#### Required work:
Copy the rows exactly as they appear, beginning at the line that contains "The height and width of the screenshot is (383, 850)." and continuing through the end of the rows.

════

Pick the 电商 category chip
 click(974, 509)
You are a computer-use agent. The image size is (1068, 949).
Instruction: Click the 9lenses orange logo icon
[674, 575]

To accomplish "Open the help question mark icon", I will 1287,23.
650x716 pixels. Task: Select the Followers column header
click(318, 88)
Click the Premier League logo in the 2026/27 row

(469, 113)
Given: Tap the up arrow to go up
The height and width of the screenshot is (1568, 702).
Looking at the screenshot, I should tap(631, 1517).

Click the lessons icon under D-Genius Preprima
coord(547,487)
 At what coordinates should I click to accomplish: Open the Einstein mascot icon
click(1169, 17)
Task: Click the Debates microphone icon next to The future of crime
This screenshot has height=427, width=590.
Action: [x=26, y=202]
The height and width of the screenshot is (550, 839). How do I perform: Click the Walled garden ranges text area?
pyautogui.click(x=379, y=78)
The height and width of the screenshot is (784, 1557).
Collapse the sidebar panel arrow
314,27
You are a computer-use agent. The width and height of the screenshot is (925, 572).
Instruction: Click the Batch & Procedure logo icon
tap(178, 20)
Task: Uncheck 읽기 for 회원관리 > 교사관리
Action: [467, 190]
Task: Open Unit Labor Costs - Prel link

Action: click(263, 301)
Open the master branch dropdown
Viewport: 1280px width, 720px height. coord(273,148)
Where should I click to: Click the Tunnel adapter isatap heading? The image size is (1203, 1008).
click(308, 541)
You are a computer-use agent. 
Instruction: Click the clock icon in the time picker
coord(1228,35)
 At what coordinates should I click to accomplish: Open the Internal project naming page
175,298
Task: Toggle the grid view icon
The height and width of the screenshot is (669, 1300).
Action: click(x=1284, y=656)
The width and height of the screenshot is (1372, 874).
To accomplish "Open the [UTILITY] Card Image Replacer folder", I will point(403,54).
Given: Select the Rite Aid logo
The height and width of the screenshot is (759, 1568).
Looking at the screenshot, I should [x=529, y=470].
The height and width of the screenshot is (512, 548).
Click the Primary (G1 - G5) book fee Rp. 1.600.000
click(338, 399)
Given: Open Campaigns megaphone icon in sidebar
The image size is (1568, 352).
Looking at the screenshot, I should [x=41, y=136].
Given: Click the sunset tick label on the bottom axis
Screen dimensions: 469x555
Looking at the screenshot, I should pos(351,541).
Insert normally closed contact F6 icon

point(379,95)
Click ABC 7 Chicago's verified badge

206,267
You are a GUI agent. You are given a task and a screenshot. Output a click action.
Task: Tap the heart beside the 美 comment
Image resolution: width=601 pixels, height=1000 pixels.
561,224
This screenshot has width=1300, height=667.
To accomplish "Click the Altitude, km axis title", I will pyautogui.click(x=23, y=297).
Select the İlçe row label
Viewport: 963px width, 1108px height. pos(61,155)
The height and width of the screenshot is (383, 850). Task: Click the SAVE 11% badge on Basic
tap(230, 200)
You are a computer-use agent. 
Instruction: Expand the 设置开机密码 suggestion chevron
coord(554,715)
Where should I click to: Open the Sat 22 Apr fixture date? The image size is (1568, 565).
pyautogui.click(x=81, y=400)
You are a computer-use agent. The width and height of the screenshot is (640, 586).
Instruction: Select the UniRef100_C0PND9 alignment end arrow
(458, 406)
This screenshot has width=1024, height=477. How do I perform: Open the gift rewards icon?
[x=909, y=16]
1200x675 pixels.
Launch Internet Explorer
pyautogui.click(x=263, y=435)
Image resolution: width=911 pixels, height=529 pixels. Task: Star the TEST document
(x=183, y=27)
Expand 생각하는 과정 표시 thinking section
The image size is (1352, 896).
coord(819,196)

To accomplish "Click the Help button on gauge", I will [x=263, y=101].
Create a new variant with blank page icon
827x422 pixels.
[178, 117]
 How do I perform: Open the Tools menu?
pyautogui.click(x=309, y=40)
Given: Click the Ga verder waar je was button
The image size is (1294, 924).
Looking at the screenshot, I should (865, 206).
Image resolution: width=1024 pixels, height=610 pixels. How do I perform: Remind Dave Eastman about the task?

════

#### Exercise answer:
The height and width of the screenshot is (383, 850). Task: Click the SAVE 11% badge on Basic
tap(230, 200)
You are a computer-use agent. 
Instruction: Expand the 设置开机密码 suggestion chevron
coord(554,715)
Where should I click to: Open the Sat 22 Apr fixture date? The image size is (1568, 565).
pyautogui.click(x=81, y=400)
You are a computer-use agent. The width and height of the screenshot is (640, 586).
Instruction: Select the UniRef100_C0PND9 alignment end arrow
(458, 406)
This screenshot has width=1024, height=477. How do I perform: Open the gift rewards icon?
[x=909, y=16]
1200x675 pixels.
Launch Internet Explorer
pyautogui.click(x=263, y=435)
Image resolution: width=911 pixels, height=529 pixels. Task: Star the TEST document
(x=183, y=27)
Expand 생각하는 과정 표시 thinking section
The image size is (1352, 896).
coord(819,196)

To accomplish "Click the Help button on gauge", I will [x=263, y=101].
Create a new variant with blank page icon
827x422 pixels.
[178, 117]
 How do I perform: Open the Tools menu?
pyautogui.click(x=309, y=40)
Given: Click the Ga verder waar je was button
The image size is (1294, 924).
Looking at the screenshot, I should (865, 206).
Image resolution: width=1024 pixels, height=610 pixels. How do I perform: Remind Dave Eastman about the task?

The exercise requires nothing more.